**Given records**

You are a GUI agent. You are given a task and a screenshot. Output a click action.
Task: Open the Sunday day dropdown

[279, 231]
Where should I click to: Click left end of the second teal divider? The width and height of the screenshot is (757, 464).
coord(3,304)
* * *
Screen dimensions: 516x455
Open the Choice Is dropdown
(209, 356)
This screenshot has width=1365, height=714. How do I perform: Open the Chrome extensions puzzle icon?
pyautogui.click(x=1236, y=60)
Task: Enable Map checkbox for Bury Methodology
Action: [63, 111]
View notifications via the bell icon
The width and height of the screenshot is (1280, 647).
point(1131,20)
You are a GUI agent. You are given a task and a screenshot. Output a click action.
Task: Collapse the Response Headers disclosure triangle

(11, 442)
* * *
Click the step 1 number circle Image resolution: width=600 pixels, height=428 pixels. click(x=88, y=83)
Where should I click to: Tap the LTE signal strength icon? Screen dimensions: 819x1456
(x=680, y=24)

**Your instructions**
As listed above, the lines from the line with "This screenshot has" to the line with "View notifications via the bell icon" are to be echoed exactly, with both ends included and nothing added.

**Written response**
This screenshot has width=1365, height=714. How do I perform: Open the Chrome extensions puzzle icon?
pyautogui.click(x=1236, y=60)
Task: Enable Map checkbox for Bury Methodology
Action: [63, 111]
View notifications via the bell icon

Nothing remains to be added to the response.